Direction >> Convert the lines of the records below into a Markdown table with the columns "No." and "Line," giving each line its own numbered row and skipping blank lines. Leave the pictures out of the table.

Word and element pointing entries >>
────────────────────

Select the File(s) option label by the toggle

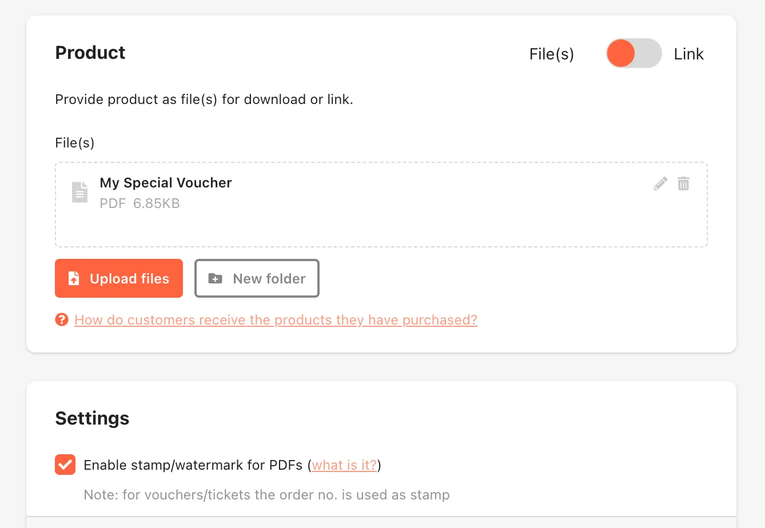coord(552,54)
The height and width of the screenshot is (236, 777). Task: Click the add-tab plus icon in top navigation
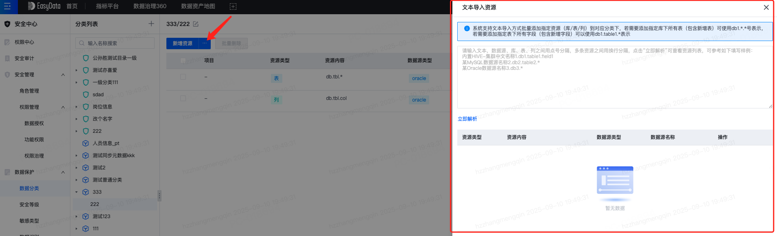point(233,6)
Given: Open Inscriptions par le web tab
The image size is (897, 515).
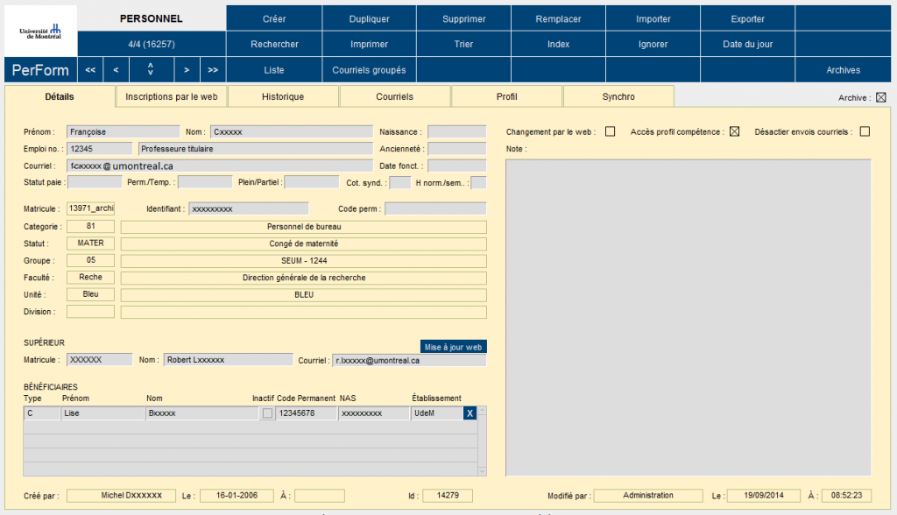Looking at the screenshot, I should pos(172,96).
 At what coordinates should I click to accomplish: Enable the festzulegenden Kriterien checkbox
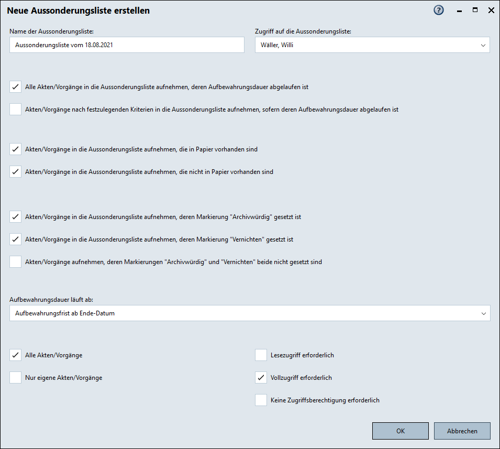tap(16, 109)
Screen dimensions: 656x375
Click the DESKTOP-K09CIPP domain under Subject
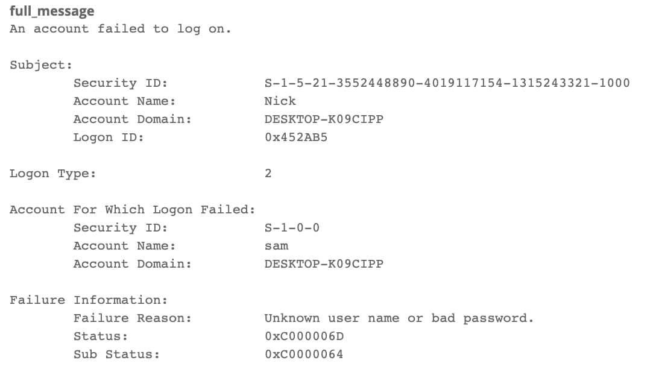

────────────────────

Final result >>
| No. | Line |
|---|---|
| 1 | Select the File(s) option label by the toggle |
| 2 | coord(552,54) |
| 3 | The height and width of the screenshot is (236, 777). Task: Click the add-tab plus icon in top navigation |
| 4 | point(233,6) |
| 5 | Given: Open Inscriptions par le web tab |
| 6 | The image size is (897, 515). |
| 7 | Looking at the screenshot, I should pos(172,96). |
| 8 |  At what coordinates should I click to accomplish: Enable the festzulegenden Kriterien checkbox |
| 9 | tap(16, 109) |
| 10 | Screen dimensions: 656x375 |
| 11 | Click the DESKTOP-K09CIPP domain under Subject |